Merit pay for teaching difficult subjects is a great idea. But I'm
disappointed that the cap on charter schools is not going to be lifted,
since choice in an educational free market is the only long-term
solution. However, the full report was not available as of this writing,
so I am waiting to see how the governor plans to pay for, well, any of
his ideas, good or bad.
For example, there's the billion-dollar biotech subsidy bill.
Where within our already high tax burden are we getting the money to
subsidize investments that are, by definition, risky? (Otherwise, the
private sector would be standing in line to invest in these ideas
itself.)
Of course, we want them to invest here in Massachusetts, where we are
already subsidizing the movie business. (Remember when some elements of
the business community wanted taxpayers to subsidize our sports teams?)
But don't investors hesitate when they notice that the state
infrastructure isn't properly maintained and repaired? And aren't
investors who are hoping to get rich concerned about the governor's
candidate for president, who wants to raise taxes on "the rich"?
Massachusetts' history of erratically changing the capital gains tax
must give them pause, as well. Not to mention the ongoing, burdensome
business regulation, unemployment and workmen's compensation costs.
I'm trying to avoid thinking about the subject of the day — the
Gloucester High School pregnancies. But it's interesting: A high school
principal deplores a baby pact, and the next thing you know, he, the
school and the city are an international curiosity. I think this is a
good sign that the free-media world in general still has some standards
that allow it to be shocked by something. Of course, we can also be
shocked that the school and city's response was to try to discredit the
principal.
I imagine that girls who deliberately get pregnant today, alone or in
groups, don't have the imagination to see how good their lives could
become if they gave themselves a chance to achieve other goals first.

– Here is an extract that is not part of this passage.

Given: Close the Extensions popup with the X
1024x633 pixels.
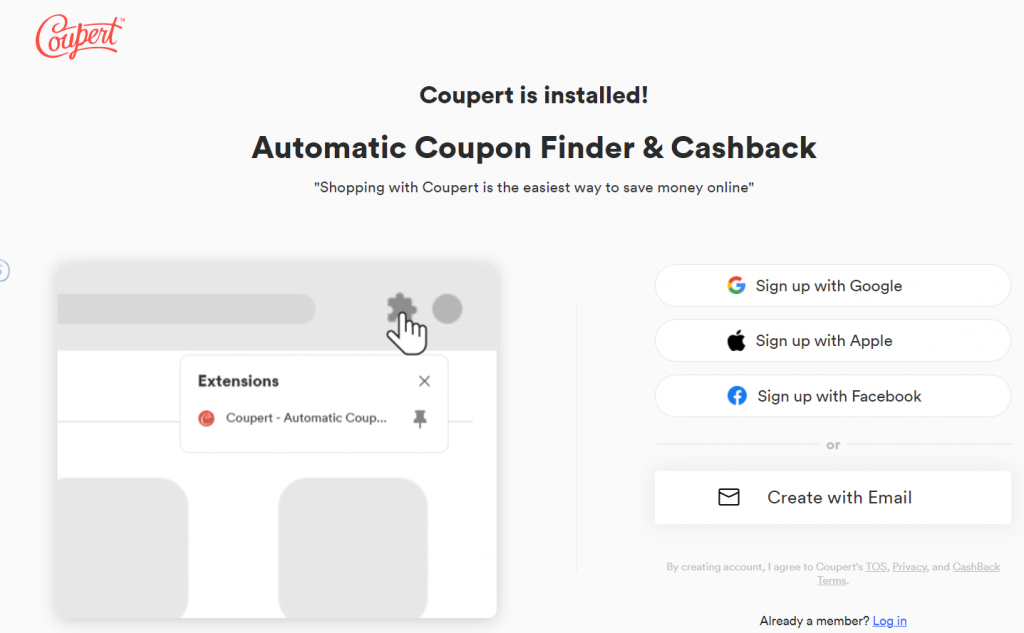Looking at the screenshot, I should pos(424,381).
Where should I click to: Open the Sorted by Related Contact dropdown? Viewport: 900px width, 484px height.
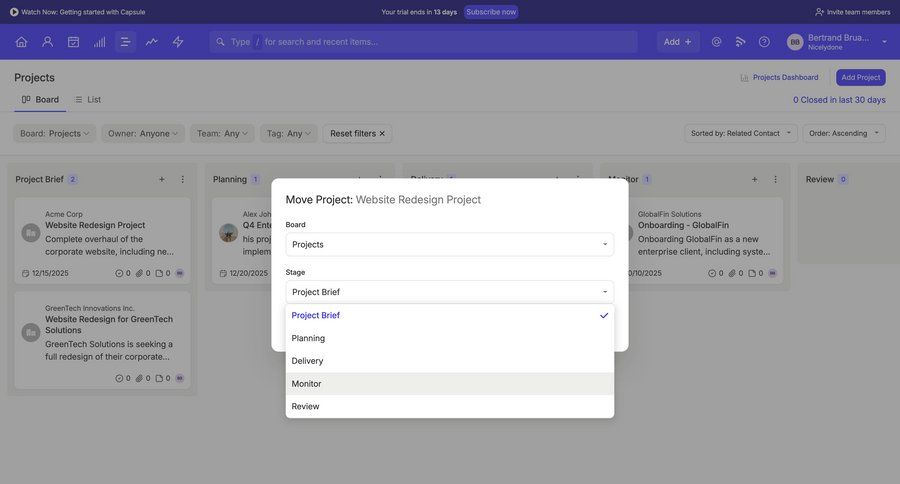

Girls with options are more likely to get pregnant by accident, while
trying to please some guy. That desire to please, or the other wrong
reasons for risking premarital sex, used to be offset by the shame that
society tossed at unwed mothers.
There are many reasons that shame has left the building today, and as a
creature of the 1960s I am probably responsible for some of them. But
most are related to the No. 1 societal problem: Personal responsibility
is no longer a priority. Sex education without it is useless — this
seems to have been the point that the principal was making, that the
Gloucester problem isn't that girls weren't taught how to avoid
pregnancy. However, a program worth funding is the one in which girls
"adopt" a real baby for a period of time in order to learn how much work
and loss of freedom is involved.
Babies born to irresponsible parents, young or older ones, are always a
problem for taxpayers. We don't want to encourage more of them by
picking up the burden, but what else can you do? The babies must be
cared for, and taking children away from the parent(s) except for severe
neglect and abuse, is a scary power to give the government. I've never
found an answer to this dilemma.
So society must do everything it can to discourage the irresponsible
behavior, including enforcing statutory rape laws when young girls are
involved. We should also place teenage pregnancy in the category of
other taboos like drugs, drunken driving and tobacco, so that girls who
make this premature choice begin to feel as foolish as they certainly
are.
Barbara
Anderson is executive director of Citizens for Limited Taxation. Her
column appears weekly in the Salem News and Eagle Tribune
newspapers; bi-weekly in the Tinytown Gazette; and occasionally in
the Lowell Sun, Providence (RI) Journal and other newspapers.